I used similar to the Gino FastAPI tutorial for my team's implementations. Other than we used SqlAlchemy rather than Gino.
The installation instructions are out of date but I like the FastAPI, db, and Alembic setup.
Can fastapi replace django as a wrapper for production code? Is it appropriate?
Which color theme are you using here?
Amazing video!
Thanks Antonio, glad you liked it!
FastAPI is amazing!
postman or similar tool isn't easy to test Apis ? it also saves time
Only issue is that the query had a bug where it checked for item.count != count instead of item.count == count, so the result was wrong. But it is still a good demonstration of how to use FastAPI.
It would be nice to know which Python version we should use or which you used to run those scripts
I would assume “whatever is currently supported”. At the moment this would be 3.7 or later.
@@lawrencedoliveiro9104 I have tested 3.10.6 and still some issues
@@tmseth1 Such as?
I think Arjan has already jumped to 3.11
@@_DRMR_ I’m sure he has, but most of us like to, indeed have to, deploy on stable platforms.
Great tutorial! Btw, will be great to see how fast is FastAPI... Something like side by side load tests with NodeJS-based API frameworks, like Express or Fastify, and maybe PHP-based frameworks (idk is there some similar, or not).
I use FastAPI for my personal purposes, and small projects for my freelance clients, but I want to now how usable is FastAPI in highload, kinda what limit of this thing?
Great suggestion!
FastAPI looks pretty amazing
It is! :)
Would you do a video on fastapi and async / await?
Amazing intro to fastapi
I really like pydantic models.
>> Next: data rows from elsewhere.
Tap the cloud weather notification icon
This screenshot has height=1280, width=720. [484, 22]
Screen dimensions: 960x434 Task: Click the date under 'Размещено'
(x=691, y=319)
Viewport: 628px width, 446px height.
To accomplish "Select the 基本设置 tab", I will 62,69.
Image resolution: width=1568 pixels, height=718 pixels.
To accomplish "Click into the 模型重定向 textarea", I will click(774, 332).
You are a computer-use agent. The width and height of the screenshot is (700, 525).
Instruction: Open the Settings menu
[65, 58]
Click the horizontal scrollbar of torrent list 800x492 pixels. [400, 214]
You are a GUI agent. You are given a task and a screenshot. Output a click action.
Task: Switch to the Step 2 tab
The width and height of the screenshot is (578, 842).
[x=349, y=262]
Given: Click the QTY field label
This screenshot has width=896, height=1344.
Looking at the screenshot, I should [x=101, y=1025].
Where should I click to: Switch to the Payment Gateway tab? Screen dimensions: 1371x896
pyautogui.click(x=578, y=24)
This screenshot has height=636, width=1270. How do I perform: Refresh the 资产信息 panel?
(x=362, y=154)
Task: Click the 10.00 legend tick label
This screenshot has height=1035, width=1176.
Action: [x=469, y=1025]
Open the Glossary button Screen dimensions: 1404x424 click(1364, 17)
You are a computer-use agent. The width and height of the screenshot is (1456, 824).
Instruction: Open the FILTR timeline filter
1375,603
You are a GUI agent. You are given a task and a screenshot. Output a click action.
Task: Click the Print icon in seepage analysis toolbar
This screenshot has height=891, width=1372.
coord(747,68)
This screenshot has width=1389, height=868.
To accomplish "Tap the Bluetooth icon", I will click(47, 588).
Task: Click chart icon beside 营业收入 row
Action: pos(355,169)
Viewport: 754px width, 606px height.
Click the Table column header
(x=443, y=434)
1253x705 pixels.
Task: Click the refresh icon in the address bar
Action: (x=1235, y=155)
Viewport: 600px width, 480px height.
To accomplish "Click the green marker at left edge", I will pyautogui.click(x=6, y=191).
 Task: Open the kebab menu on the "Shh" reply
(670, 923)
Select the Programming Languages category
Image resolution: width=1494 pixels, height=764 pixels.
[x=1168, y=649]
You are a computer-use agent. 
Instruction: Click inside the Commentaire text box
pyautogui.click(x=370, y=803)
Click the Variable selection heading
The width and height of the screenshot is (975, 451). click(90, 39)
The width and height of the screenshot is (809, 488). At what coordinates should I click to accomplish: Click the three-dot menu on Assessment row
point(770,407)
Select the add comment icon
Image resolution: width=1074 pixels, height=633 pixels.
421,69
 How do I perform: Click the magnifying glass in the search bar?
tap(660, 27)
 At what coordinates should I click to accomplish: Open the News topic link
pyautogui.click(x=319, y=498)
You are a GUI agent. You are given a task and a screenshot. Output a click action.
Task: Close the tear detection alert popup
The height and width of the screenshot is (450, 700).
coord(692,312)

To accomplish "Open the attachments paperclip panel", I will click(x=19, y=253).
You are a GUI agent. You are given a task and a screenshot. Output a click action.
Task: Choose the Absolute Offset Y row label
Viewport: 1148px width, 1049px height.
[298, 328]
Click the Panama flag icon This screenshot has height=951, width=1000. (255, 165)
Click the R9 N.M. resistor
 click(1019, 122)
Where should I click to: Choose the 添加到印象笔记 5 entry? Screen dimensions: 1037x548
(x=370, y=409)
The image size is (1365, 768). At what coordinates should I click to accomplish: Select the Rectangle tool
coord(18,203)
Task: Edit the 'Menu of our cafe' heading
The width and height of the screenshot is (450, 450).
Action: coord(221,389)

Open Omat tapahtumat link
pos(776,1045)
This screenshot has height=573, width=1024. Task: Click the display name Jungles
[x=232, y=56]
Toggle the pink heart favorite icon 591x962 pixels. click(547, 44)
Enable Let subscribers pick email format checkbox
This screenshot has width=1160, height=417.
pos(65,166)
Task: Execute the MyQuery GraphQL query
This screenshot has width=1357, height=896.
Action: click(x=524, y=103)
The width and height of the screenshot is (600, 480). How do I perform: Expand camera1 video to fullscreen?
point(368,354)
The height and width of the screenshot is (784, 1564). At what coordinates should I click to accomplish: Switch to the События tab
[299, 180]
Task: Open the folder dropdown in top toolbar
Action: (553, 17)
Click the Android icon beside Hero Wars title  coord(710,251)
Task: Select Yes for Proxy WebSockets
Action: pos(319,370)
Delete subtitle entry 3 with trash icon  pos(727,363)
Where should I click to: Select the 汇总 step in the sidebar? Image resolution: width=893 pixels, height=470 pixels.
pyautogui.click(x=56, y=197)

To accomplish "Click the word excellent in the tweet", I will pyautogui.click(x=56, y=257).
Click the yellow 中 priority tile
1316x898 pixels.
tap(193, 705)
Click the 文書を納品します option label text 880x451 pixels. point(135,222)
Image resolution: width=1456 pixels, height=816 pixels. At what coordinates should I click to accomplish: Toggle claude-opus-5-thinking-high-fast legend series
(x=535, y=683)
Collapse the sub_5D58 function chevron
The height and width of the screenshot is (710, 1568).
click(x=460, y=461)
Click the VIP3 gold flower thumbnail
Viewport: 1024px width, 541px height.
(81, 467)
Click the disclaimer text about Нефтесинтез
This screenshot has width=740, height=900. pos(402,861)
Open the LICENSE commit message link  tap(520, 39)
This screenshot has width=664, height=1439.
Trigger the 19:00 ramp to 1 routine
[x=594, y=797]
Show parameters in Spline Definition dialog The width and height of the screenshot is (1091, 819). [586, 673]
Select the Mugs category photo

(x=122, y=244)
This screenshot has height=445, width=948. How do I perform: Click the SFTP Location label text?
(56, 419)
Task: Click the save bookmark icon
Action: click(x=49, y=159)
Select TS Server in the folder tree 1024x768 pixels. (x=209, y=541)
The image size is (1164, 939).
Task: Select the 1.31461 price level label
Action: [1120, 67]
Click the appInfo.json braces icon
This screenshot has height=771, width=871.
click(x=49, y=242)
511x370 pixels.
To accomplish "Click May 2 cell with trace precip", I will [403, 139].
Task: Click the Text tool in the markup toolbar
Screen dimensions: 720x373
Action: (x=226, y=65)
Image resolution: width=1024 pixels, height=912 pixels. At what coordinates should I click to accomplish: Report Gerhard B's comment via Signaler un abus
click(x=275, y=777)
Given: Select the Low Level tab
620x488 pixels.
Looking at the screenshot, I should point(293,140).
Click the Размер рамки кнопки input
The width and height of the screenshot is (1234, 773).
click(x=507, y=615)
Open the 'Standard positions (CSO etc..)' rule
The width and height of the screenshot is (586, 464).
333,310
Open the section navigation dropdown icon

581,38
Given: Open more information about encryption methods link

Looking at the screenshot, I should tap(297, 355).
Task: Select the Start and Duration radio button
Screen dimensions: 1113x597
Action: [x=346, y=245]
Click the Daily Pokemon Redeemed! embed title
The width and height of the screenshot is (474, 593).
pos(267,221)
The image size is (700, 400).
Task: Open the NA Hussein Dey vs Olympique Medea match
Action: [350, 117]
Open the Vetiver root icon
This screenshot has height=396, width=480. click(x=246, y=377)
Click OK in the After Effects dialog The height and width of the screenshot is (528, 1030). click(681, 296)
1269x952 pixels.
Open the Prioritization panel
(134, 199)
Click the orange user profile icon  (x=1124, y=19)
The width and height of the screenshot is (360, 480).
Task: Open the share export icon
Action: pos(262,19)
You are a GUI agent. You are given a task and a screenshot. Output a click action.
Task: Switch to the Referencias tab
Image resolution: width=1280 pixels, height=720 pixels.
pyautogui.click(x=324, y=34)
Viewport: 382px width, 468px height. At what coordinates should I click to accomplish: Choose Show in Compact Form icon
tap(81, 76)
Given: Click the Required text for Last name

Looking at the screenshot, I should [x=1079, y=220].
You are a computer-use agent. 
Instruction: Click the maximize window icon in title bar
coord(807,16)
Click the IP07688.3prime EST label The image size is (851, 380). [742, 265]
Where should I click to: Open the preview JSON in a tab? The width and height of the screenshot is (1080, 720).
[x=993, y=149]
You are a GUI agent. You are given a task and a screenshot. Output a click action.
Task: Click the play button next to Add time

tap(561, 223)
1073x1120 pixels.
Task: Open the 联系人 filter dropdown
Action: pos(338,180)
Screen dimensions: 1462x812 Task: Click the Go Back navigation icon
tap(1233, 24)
It's really convenient to be able to enforce models for data. I've worked with fast API before but mostly worked on Django. I really like how lightweight fast API is and the built in validation. I'm curious. Do you know how it validates under the hood? I have a project I'm working on now in which I'm using pydantic models, but I'm verifying by constructing the model objects. I'm sure there's an easier way.
Great tutorial
Do you make these codes available anywhere?
Is this validation working only with pydantic, or can FastAPI also get the types form dataclasses?
nice, do the same example using sqlalchemy. Does it only work with sqlite? why use it over sqlite3?